Le diverse facce di un complotto. Gli Stati Uniti spiavano il premier Silvio Berlusconi e ascoltavano le conversazioni del suo staff. Più o meno nelle stesse settimane le agenzie di rating davano il colpo di grazia al traballante esecutivo, diffondendo report catastrofici sul debito pubblico italiano. Quel che successe negli ultimi drammatici mesi del governo Berlusconi è oggetto di polemiche e ricostruzioni che dividono gli esperti. C'è chi parla semplicemente di anomalie e chi spinge per la tesi della congiura o del golpe. Ed è difficile individuare con precisione l'eventuale manina che avrebbe agito dietro le quinte per defenestrare l'esecutivo. Ma qualche elemento può essere allineato. Gli Usa ascoltavano le conversazioni del capo del governo, o meglio la potente Nsa pescava a strascico da migliaia di dialoghi.
Ci fu dunque un intervento diretto dell'amministrazione di Washington? No, a quanto risulta. Obama diceva: «Silvio is right» e il segretario del tesoro Tim Geithner si tirò indietro davanti al pressing di alcuni funzionari - o forse ministri - europei che volevano far ruzzolare Berlusconi dalla poltrona di premier. Ma altre centrali, questa volta quelle finanziarie, hanno giocato la loro partita nello stesso delicatissimo momento. E hanno contribuito ad abbattere il Cavaliere. A sostenerlo non è il Giornale ma la procura di Trani che ha spedito a processo un manipolo di analisti di due dei colossi mondiali del rating: Fitch e Standard & Poor's. L'accusa, pesantissima, è quella di aver manipolato o meglio alterato i mercati sparando informazioni grossolane, anzi distorte sul nostro Paese e spargendo il panico fra gli investitori.

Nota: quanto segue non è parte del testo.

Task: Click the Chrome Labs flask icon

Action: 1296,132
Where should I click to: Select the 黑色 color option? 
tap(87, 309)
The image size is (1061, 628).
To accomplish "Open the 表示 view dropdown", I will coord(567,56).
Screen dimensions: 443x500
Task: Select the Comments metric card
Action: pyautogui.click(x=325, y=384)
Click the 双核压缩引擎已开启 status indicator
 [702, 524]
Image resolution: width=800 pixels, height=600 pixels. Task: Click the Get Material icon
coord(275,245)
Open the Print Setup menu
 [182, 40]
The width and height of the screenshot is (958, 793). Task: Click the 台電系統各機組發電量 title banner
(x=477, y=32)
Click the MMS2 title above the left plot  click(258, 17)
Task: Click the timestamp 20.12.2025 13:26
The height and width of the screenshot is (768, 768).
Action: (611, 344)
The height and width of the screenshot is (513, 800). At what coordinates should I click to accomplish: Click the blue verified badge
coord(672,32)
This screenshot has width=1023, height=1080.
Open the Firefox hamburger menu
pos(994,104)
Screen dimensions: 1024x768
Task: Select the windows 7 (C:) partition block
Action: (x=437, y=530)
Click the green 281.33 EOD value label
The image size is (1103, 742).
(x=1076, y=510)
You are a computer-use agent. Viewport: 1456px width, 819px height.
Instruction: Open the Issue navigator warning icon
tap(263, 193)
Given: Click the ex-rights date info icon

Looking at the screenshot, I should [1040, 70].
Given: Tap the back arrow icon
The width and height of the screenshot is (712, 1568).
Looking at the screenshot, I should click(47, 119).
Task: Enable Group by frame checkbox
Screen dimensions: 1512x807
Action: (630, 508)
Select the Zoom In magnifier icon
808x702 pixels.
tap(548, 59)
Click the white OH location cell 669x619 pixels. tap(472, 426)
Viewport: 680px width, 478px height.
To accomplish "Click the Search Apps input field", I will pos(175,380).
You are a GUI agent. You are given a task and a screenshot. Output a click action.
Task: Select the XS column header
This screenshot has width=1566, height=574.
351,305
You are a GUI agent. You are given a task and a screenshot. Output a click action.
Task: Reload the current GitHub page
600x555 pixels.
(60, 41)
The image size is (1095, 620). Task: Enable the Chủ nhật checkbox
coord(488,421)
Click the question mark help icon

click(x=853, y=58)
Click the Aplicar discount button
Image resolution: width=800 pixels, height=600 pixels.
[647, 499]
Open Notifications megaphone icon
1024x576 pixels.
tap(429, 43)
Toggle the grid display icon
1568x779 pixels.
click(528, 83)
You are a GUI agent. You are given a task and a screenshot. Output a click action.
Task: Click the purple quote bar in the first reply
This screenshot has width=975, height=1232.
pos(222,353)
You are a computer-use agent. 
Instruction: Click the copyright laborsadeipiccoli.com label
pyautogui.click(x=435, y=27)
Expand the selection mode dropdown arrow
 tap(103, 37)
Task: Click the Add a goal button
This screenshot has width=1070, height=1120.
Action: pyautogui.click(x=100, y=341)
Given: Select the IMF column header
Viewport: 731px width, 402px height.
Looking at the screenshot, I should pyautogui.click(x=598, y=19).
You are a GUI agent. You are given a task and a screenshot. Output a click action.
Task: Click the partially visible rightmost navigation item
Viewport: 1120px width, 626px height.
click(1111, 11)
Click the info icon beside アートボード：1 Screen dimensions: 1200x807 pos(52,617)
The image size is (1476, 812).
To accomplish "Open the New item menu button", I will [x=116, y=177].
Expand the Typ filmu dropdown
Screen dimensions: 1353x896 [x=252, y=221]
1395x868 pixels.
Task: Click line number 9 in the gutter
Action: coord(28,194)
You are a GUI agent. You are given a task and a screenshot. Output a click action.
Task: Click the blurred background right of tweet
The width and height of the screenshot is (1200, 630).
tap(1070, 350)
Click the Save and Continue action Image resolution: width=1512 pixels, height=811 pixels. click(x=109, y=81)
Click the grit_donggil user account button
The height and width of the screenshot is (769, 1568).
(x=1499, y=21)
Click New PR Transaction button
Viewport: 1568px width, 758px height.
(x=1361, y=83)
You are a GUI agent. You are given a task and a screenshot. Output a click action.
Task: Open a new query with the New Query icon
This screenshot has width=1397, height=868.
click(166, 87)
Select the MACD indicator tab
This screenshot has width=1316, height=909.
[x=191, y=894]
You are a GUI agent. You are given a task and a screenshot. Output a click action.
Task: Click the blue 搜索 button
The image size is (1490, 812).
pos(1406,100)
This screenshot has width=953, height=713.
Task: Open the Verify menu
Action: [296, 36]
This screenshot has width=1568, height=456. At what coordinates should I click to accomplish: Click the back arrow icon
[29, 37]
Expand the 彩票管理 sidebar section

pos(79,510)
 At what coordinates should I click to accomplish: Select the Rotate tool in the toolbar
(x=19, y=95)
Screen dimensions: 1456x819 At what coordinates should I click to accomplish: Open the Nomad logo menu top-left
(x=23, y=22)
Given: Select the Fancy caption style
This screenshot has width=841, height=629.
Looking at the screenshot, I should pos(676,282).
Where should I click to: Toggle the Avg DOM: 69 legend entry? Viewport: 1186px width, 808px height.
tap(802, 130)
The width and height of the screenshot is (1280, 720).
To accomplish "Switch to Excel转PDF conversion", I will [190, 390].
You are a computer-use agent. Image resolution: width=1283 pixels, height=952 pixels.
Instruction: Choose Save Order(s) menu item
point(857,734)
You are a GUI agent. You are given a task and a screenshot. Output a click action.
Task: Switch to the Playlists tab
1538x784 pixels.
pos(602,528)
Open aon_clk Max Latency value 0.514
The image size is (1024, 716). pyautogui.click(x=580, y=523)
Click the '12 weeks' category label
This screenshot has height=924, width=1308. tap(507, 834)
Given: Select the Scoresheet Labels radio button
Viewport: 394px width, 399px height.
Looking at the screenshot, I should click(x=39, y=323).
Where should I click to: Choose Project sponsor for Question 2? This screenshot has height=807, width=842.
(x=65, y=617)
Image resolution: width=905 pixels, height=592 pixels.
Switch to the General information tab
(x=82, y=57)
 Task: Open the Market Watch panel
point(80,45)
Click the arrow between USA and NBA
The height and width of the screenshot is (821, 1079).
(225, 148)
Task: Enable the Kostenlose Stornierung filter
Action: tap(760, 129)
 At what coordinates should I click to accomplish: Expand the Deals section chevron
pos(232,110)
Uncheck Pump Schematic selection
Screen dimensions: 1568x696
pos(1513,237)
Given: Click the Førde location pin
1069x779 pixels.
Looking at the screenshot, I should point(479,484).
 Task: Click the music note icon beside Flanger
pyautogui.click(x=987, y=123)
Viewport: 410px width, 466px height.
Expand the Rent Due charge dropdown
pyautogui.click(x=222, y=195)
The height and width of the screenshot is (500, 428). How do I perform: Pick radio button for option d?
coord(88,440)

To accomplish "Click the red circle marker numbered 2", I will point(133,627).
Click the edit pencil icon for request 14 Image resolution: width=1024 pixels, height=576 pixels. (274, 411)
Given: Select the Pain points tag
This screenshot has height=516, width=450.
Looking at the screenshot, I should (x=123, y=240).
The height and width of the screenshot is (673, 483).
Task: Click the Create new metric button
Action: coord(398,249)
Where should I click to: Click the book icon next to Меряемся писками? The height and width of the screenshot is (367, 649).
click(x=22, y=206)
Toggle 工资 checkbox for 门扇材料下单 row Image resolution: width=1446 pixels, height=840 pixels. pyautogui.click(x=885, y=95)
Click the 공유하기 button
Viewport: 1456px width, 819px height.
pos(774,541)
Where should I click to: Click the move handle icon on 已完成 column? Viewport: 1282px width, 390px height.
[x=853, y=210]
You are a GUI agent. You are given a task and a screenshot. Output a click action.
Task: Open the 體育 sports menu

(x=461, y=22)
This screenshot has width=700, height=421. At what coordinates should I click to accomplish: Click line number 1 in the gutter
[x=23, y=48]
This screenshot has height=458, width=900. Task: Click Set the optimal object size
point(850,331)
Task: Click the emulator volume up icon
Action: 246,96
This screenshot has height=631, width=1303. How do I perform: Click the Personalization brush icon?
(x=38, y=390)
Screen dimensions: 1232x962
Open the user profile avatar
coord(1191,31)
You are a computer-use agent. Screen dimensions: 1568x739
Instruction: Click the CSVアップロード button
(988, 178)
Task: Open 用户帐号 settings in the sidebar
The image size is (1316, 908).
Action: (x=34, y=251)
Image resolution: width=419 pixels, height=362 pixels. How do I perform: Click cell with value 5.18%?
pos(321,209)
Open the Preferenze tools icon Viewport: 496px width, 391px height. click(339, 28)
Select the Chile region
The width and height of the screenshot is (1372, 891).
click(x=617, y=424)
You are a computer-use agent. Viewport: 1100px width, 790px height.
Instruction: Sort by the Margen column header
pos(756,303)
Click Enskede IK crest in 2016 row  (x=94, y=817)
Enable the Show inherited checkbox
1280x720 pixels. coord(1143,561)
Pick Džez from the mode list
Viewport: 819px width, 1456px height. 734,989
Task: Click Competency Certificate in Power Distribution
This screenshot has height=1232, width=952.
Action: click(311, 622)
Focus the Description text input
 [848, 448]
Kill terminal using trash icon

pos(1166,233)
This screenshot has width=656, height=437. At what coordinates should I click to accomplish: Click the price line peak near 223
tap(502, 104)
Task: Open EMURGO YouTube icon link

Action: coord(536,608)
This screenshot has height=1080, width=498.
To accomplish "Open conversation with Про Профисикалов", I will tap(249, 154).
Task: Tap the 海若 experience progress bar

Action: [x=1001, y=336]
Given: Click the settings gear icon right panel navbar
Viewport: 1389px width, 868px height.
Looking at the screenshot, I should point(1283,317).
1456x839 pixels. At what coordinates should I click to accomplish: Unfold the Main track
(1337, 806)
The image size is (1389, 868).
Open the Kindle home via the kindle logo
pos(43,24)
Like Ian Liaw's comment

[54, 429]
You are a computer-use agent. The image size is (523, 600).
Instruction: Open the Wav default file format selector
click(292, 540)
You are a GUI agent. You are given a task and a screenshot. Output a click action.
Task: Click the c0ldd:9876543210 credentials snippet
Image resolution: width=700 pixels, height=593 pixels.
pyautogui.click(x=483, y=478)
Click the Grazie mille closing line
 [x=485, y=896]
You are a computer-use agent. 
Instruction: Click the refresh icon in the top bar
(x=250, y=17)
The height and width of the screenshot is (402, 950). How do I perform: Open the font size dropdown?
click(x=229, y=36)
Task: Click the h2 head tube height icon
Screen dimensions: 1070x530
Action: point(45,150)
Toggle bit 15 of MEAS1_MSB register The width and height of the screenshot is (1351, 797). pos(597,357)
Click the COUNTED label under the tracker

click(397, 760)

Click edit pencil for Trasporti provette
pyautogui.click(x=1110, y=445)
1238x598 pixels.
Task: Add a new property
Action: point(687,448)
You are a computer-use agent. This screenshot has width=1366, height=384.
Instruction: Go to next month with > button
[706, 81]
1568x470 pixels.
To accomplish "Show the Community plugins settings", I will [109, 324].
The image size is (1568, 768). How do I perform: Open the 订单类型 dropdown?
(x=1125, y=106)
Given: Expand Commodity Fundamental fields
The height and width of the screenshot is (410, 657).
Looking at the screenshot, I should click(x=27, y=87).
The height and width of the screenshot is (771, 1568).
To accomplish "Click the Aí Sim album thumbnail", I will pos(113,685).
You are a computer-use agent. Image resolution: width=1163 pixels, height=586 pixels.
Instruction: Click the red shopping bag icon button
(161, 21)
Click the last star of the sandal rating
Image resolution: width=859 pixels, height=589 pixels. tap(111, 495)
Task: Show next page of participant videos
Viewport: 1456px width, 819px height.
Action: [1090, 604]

Insomma, al di là delle definizioni semantiche, c'è la prova o almeno forti indizi che anche su questo lato qualcosa non quadra. Troppi attori si mossero in un palcoscenico ristretto per togliere di mezzo quel Berlusconi sì vulnerabile ma anche elemento non subalterno all'egemonia tedesca e alla visione a stelle e strisce del mondo. Secondo i pm di Trani, i tecnici di Standard & Poor's fornirono «intenzionalmente» ai mercati finanziari fra maggio 2011 e gennaio 2012 quattro report intinti nell'inchiostro velenoso di notizie false o tendenziose. Il motivo? «Disincentivare l'acquisto di titoli del debito pubblico e deprezzarne così il valore». Un'operazione diversa ma analoga a quella compiuta a gennaio 2012, quando ormai a Palazzo Chigi c'era Monti, da Fitch: l'agenzia avrebbe creato ad arte un clima di terrore, divulgando a mercati aperti informazioni che dovevano rimanere riservate e quindi assestando una micidiale spallata alla credibilità delle finanze tricolori e iniettando sfiducia e un sentimento di smobilitazione fra gli investitori internazionali. Un gioco nemmeno troppo raffinato che è oggetto di un lungo e articolato dibattimento in corso a Trani: in questi mesi sono stati sentiti in aula lo stesso Monti e poi personaggi di altissimo profilo come Mario Draghi, Romano Prodi e Giulio Tremonti. Non solo: è emerso, complotto nel complotto, che il ministero dell'Economia pagò sul declassamento una penale di 2,5 miliardi di euro alla banca d'affari americana Morgan Stanley, come da clausola del contratto fra Roma e l'istituto di credito.
Quel che non si sapeva è che Morgan Stanley è azionista di McGraw Hill che a sua volta controlla Standard & Poor's.Insomma, i congiurati avrebbero avuto una sponda pure di là dell'Atlantico, anche se molti passaggi sono ancora oscuri. Ma certo da Berlino a New York qualcuno si diede da fare per chiudere la stagione di Berlusconi.